Moral objections aside, AVP Requiem is not a complete turkey—I'd daresay it's slightly better than the first AVP. But like most sequels, it's typically inferior, constantly reminding you of how much better the original films were. There are at least enough special effects and exciting sequences to make it a worthwhile diversion for fans, but never enough reason to see it for anyone else. It has an interesting scenario, but falls short in the, um, execution. Two years from now, it'll be a regular feature on the Sci-Fi Channel. In other words, you already know if you want to see this. If you're unsure, then don't.
By now, it's apparent that prequels are usually a bad idea—knowing the outcome of the other films kills the suspense. (In this case, we already have some idea of how AVP Requiem will end since humankind is still generally unfamiliar with the Aliens in the future.) And by now, it's apparent that any attempt to revitalize these franchises will only pale in comparison to the benchmark movies that launched them in the first place: Alien, Aliens, and Predator.

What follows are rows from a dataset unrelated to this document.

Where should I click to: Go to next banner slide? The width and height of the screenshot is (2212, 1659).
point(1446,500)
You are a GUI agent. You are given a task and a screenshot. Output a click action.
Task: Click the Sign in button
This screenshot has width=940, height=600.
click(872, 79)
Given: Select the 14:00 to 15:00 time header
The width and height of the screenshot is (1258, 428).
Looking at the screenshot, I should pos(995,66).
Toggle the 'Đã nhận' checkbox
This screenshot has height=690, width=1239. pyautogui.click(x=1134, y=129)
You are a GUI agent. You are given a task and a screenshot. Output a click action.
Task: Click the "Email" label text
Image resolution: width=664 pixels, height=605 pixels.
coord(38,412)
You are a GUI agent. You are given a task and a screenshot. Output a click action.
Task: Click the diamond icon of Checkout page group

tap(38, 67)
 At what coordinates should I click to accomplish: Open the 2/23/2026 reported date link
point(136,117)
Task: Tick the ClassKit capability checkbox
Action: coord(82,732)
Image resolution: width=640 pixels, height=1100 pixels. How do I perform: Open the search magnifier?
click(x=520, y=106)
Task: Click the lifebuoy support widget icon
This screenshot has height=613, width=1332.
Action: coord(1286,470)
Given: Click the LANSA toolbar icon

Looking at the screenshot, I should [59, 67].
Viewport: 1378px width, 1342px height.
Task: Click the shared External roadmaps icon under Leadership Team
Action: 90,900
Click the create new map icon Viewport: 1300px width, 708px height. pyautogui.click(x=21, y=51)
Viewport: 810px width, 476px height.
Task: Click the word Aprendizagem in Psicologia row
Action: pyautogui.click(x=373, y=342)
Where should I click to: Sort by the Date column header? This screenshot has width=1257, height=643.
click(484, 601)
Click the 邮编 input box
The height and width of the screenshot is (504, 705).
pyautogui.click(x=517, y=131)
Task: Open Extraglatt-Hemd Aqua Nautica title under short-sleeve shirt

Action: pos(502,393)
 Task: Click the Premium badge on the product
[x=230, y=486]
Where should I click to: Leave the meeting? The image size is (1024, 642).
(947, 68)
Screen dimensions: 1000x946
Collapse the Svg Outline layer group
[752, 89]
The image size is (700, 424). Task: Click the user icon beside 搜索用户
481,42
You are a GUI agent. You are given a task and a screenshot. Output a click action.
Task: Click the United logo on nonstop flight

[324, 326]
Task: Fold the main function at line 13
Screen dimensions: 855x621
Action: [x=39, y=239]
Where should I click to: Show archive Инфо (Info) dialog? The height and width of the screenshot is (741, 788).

As long as the AVP franchise continues to favor cheap, predictable scares over character development and suspenseful pacing, then it's just little more than another derivative monster match-up. Maybe Jason and Freddy can tag team against the Aliens and Predators next time, with Dracula and Frankenstein offering commentary?
Taking a cue from the Requiem of the title, it may be time to put these Aliens and Predators to rest once and for all.Discussion starters
- What draws people to the Alien and Predator franchises? Is it the mystery of these dangerous monsters? The special effects and "quality kills"? Or are they exciting and suspenseful survival/action movies? Do you think the movies say something about our greatest fears and finding the courage to overcome them?
- What's your response to the government's actions in this movie? Is the government trustworthy? Do you think they place no value on human life, or is there such a thing as acceptable losses under the circumstances? What options are there to control an infestation of this kind?
- How do you feel about movies released on Christmas day? Is it acceptable, knowing that not everyone celebrates Christmas, or that some families enjoy spending time together by seeing a movie? Are certain movies more acceptable on Christmas than others? Why do you suppose Hollywood is recently in the habit of releasing a horror movie on Christmas day?
The Family CornerFor parents to consider
Aliens vs. Predator - Requiem is rated R for violence, gore, and language. There's plenty of bad language, but it primarily earns its rating for violence and gore. Both creatures are indiscriminant in their slaughter of men, women, and children. The Aliens burst out of their host bodies after gestation, including a particularly nasty sequence in a maternity ward. The Predator uses an array of weapons to dispatch people, and like previous installments, leaves one victim skinned and hanging from a tree. This one's more violent than the other Alien and Predator films, and certainly not for kids or anyone who isn't already a fan of the franchise.